WASHINGTON -- On the evening of June 30, 1987, Dan Quayle rushed out of the U.S. Senate dining room.
Mr. Quayle, the Indiana Republican who would become vice president in 1989, had been eating his dinner salad when he heard that backers of a bill he had been assigned to kill were making changes so it would pass.
The bill, which had been wrapped into an international trade measure, would require larger companies to notify their workers 60 days before they closed a plant or laid off most of their workers.
Business groups, the GOP, and some Democratic senators from the South and West wanted it dead.
Arriving on the floor of the Senate, Mr. Quayle complained that supporters of the bill were maneuvering behind his back.
The bill's sponsor, Democrat Howard Metzenbaum of Ohio, told Mr. Quayle: "Yeah, and I've picked up three more votes."
A year later, Mr. Metzenbaum and his allies would get enough votes to make the Worker Adjustment and Retraining Notification Act, known as the WARN Act, a law.
The final product, however, would be a far cry from what its supporters wanted.
In 1985, the House of Representatives debated a bill to require 90-days notice before a shutdown or layoff affecting 50 or more employees.
But the House defeated the bill by a five-vote margin.
"The defeat, in a strongly Democratic House, of legislation that was such a high priority for organized labor, came as a real shock," said James Brudney, a law professor at Ohio State University who was chief counsel for the U.S. Senate subcommittee on labor from 1987 to 1992.
Shortly before the vote, Bill Brock, a former GOP congressman who was President Ronald Reagan's secretary of labor, walked the House floor, urging members to defeat the bill so a task force could study the issue more.
By 1987, with the number of plant closings rising, Mr.

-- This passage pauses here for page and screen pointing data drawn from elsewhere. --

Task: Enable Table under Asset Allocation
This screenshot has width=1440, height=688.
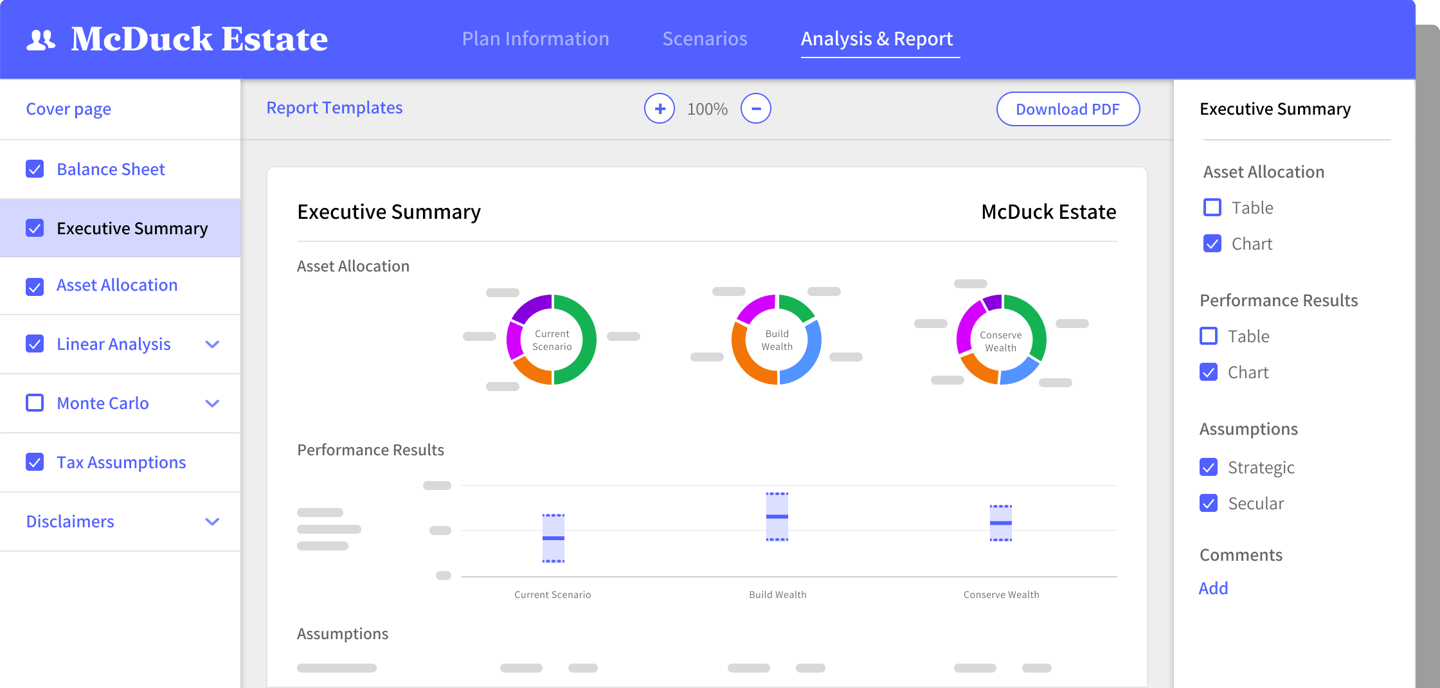Action: (x=1212, y=207)
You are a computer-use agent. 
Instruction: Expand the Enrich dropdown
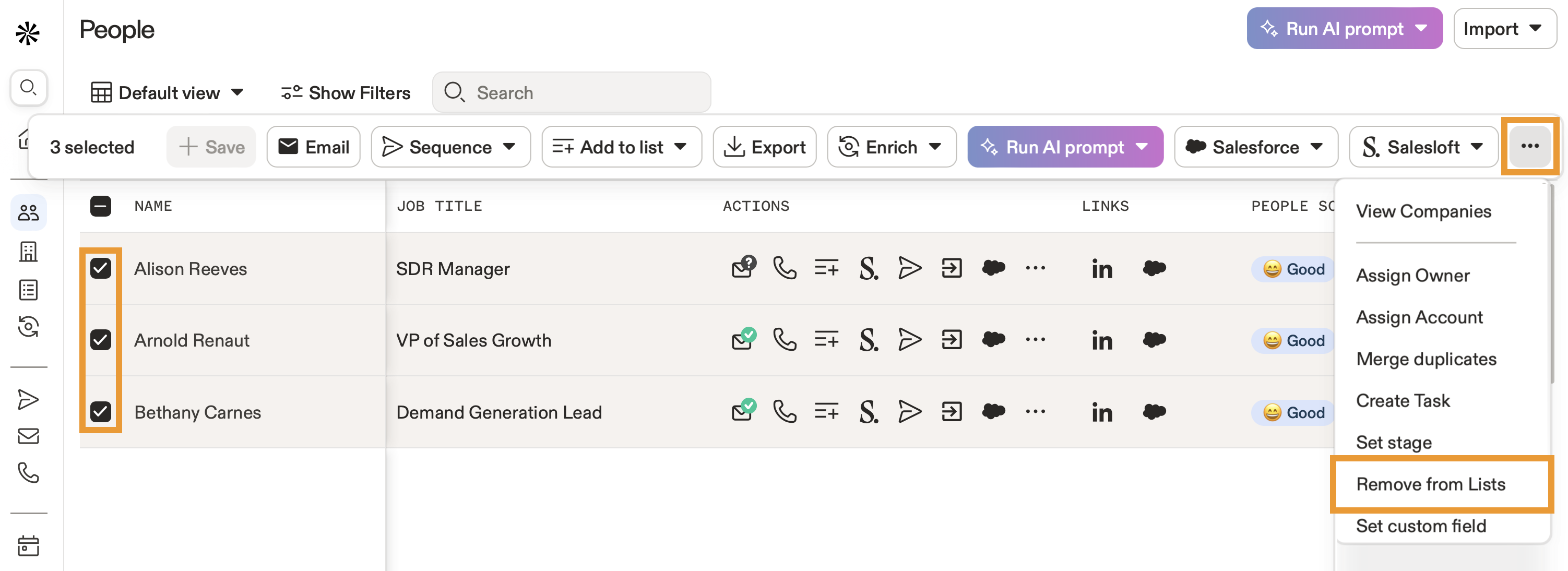pyautogui.click(x=891, y=147)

Metzenbaum and U.S. Rep. William D. Ford of Michigan introduced the bill again, this time requiring that companies give 90 to 180- days notice of plant closings or major layoffs, depending on the number of employees affected.

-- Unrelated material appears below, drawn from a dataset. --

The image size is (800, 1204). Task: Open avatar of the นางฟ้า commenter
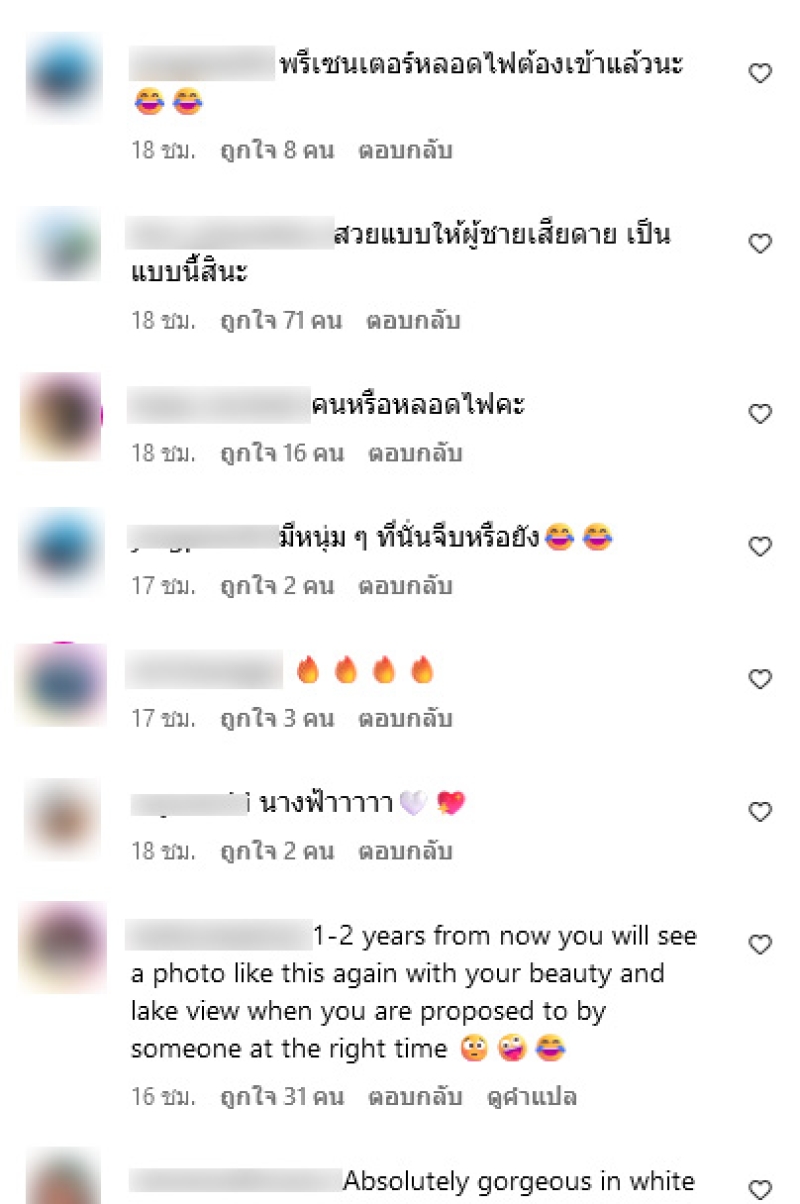(63, 815)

The Reagan Administration, business groups, and conservative Democrats lined up to fight the bill, which was wrapped into an international trade bill.

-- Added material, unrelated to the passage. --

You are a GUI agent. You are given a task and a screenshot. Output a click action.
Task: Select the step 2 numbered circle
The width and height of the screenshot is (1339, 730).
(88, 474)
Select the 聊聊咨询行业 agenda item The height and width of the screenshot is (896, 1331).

To mollify Democratic U.S. Sen. Lloyd Bentsen, who was worried that the mandatory notice provisions would cause President Reagan to veto the international trade bill, Mr. Metzenbaum and Sen. Edward Kennedy of Massachusetts tried to broker a compromise.
They lowered the notice period to 90 days, exempted companies if they could show they were financially failing, and exempted firms that laid off less than one-third of their employees.
Opponents referred to the bill as a "Marxist economist's dream" and "garbage" that "represents the worst of America."
The backers of the bill cited a 1987 Department of Labor report that found in two of three major layoffs, workers received no notice.
Congressman Ford questioned why anyone would oppose giving workers "a chance to prepare for the tremendous economic shock of job loss."
To win votes, Mr. Metzenbaum compromised more. He eliminated the mandate for companies to disclose information about planned layoffs and closings, exempted smaller businesses by covering only companies with at least 100 full-time employees, and reduced the notice period from 90 to 60 days.
In the spring of 1988, three Democrats running for president - Jesse Jackson, Al Gore, and Michael Dukakis - endorsed the bill.
But President Reagan vetoed the international trade bill, claiming that if the WARN provisions had been in effect from 1982 to 1986, 500,000 fewer jobs would have been created.
Ten days later, Mr. Metzenbaum introduced the same WARN Act provisions as a separate bill.
Heated debate followed.
"It is the concern of the American people," said Mr. Metzenbaum from the Senate well, his voice rising. "It is an indication of their fairness and their concern and their compassion and their willingness to treat workers who have given of their bodies and themselves over a period of years to give them notice when the plant is closed."
Sen. Orrin Hatch (R., Utah) shot back, claiming the WARN Act was a "lawyers' delight bill" that only Democrats could embrace.
"They love lawyers. They love litigation," he said.
The Senate and House approved the bill in July, 1988, and the WARN Act became law without President Reagan's signature, the only bill to do so during his presidency.
"Workers should be given as much notice as possible when a business is forced to resort to layoffs, or to close altogether. Compassion demands no less," President Reagan said after he allowed the WARN Act to become law. "But the federal government's mandating that businesses under virtually all conditions must give 60-days notice ... is not a proper course."
Mr. Reagan said he allowed the bill to become law so he could gain political support for trade legislation he was seeking.
At the time the bill was passed, Mr. Dukakis held a big lead in the polls over his GOP presidential opponent, Vice President George H.W. Bush, who would become the nation's 41st president.
"The scuttlebutt we heard about the politics of the bill finally moving in the summer of '88 was Bush 41 really, really, really wanted that off the table for the fall election," said Greg LeRoy, who worked for a Chicago-based group that assisted activists around the nation trying to keep factories open.
"He did not want to be the guy tagged with the label of being in the administration that wouldn't even give people enough notice to make sure they got their unemployment insurance forms filled out," Mr. LeRoy added.